── Quoted passage ──

Linux and symmetric multiprocessing

M. Tim Jones ([email protected]), Consultant Engineer, Emulex

14 Mar 2007

Level: Intermediate

M. Tim Jones ([email protected]), Consultant Engineer, Emulex

14 Mar 2007

As evidenced by major central processing unit (CPU) vendors, multi-core processors are poised to dominate the desktop and embedded space. With multiprocessing comes greater performance but also new problems. This article explores the ideas behind multiprocessing and developing applications for Linux® that exploit SMP.

You can increase the performance of a Linux system in various ways, and one of the most popular methods is increasing the performance of the processor. An obvious solution is to use a processor with a faster clock rate, but for any given technology there exists a physical limit where the clock simply can't go any faster. When you reach that limit, you can use the more-is-better approach and apply multiple processors. Unfortunately, performance doesn't scale linearly with the aggregate performance of the individual processors.

Before discussing the application of multiprocessing in Linux, let's take a quick look back at the history of multiprocessing.

History of multiprocessing

Flynn's classification of multi-CPU architectures

Single Instruction, Single Data (SISD) is the typical uniprocessor architecture. The Multiple Instruction, Multiple Data (MIMD) multiprocessing architecture has separate processors operating on independent data (control parallelism). Finally, Single Instruction, Multiple Data (SIMD) has a number of processors operating on different data (data parallelism).

See the Resources section below for detail on Flynn's original paper.

Multiprocessing originated in the mid-1950s at a number of companies, some you know and some you might not remember (IBM, Digital Equipment Corporation, Control Data Corporation). In the early 1960s, Burroughs Corporation introduced a symmetrical MIMD multiprocessor with four CPUs and up to sixteen memory modules connected via a crossbar switch (the first SMP architecture). The popular and successful CDC 6600 was introduced in 1964 and provided a CPU with ten subprocessors (peripheral processing units). In the late 1960s, Honeywell delivered the first Multics system, another symmetrical multiprocessing system of eight CPUs.

While multiprocessing systems were being developed, technologies also advanced the ability to shrink the processors and operate at much higher clock rates. In the 1980s, companies like Cray Research introduced multiprocessor systems and UNIX®-like operating systems that could take advantage of them (CX-OS).

The late 1980s, with the popularity of uniprocessor personal computer systems such as the IBM PC, saw a decline in multiprocessing systems. But now, twenty years later, multiprocessing has returned to these same personal computer systems through symmetric multiprocessing.

Amdahl's law

Gene Amdahl, a computer architect and IBM fellow, developed computer architectures at IBM, his namesake venture, Amdahl Corporation, and others. But he is most famous for his law that predicts the maximum expected system improvement when a portion of the system is improved. This is used predominantly to calculate the maximum theoretical performance improvement when using multiple processors (see Figure 1).

───

== Directions ==
Continue the article on Linux and symmetric multiprocessing above, starting right after its last sentence.

── Information ──

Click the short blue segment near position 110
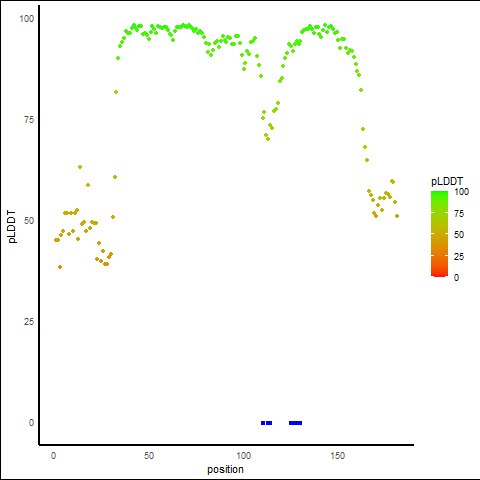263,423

───
── Information ──

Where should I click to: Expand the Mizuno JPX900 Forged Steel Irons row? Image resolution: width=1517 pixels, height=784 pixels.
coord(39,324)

───

== Answer space ==
Figure 1. Amdahl's law for processor parallelization
Amdahl's law for processor           parallelization

Using the equation shown in Figure 1, you can calculate the maximum performance improvement of a system using N processors and a factor F that specifies the portion of the system that cannot be parallelized (the portion of the system that is sequential in nature). The result is shown in Figure 2.

Figure 2. Amdahl's law for up to ten CPUs
Amdahl's law for up to ten           CPUs

In Figure 2, the top line shows the number of processors. Ideally, this is what you'd like to see when you add additional processors to solve a problem. Unfortunately, because not all of the problem can be parallelized and there's overhead in managing the processors, the speedup is quite a bit less. At the bottom (purple line) is the case of a problem that is 90% sequential. In the best case for this graph, the brown line shows a problem that's 10% sequential and, therefore, 90% parallelizable. Even in this case, ten processors perform only slightly better than five.

Back to top

Multiprocessing and the PC

An SMP architecture is simply one where two or more identical processors connect to one another through a shared memory. Each processor has equal access to the shared memory (the same access latency to the memory space). Contrast this with the Non-Uniform Memory Access (NUMA) architecture. For example, each processor has its own memory but also access to shared memory with a different access latency.

Loosely-coupled multiprocessing

The earliest Linux SMP systems were loosely-coupled multiprocessor systems. These are constructed from multiple standalone systems connected by a high-speed interconnect (such as 10G Ethernet, Fibre Channel, or Infiniband). This type of architecture is also called a cluster (see Figure 3), for which the Linux Beowulf project remains a popular solution. Linux Beowulf clusters can be built from commodity hardware and a typical networking interconnect such as Ethernet.